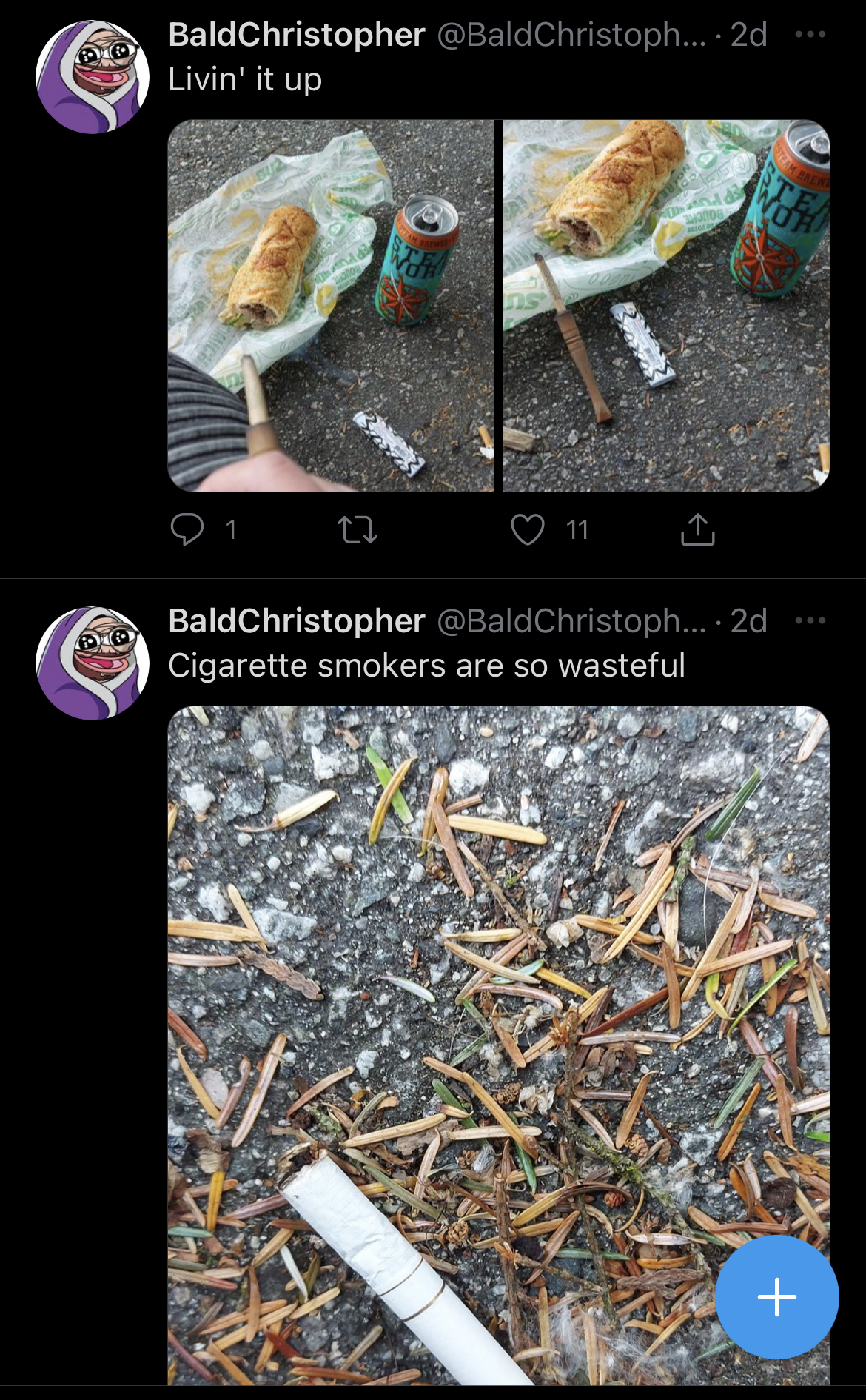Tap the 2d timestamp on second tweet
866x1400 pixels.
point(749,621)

==

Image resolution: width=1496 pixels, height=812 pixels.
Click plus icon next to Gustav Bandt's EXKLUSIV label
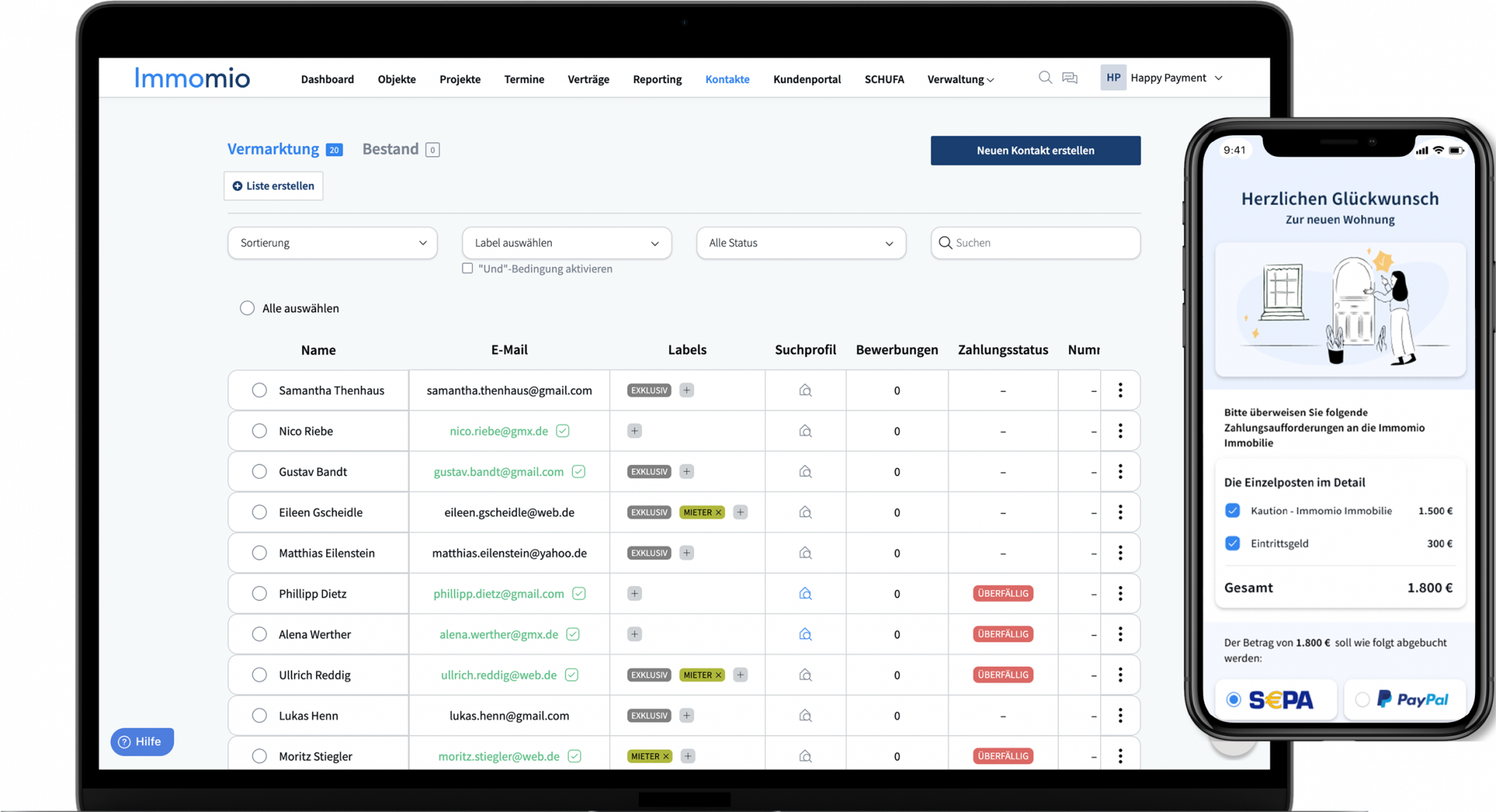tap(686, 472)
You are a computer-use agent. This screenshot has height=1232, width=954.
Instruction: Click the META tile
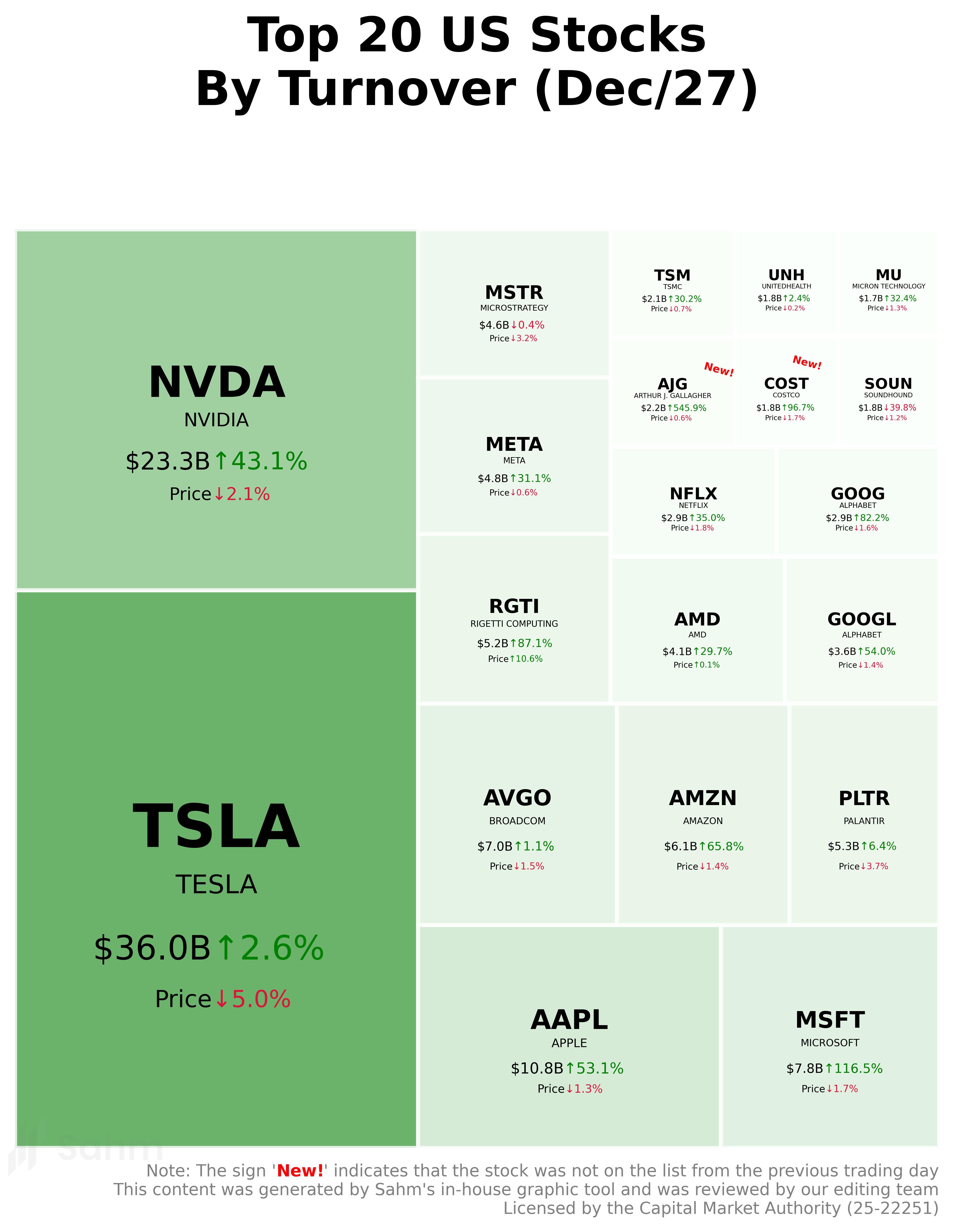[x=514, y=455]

What to do | Output the lines between the one holding "Tap the 2d timestamp on second tweet" and the one holding "point(749,621)", inclusive, as a Markdown table with the columns Row and Line, skipping blank lines and leaving the pictures out.

Task solution |
| Row | Line |
|---|---|
| 1 | Tap the 2d timestamp on second tweet |
| 2 | 866x1400 pixels. |
| 3 | point(749,621) |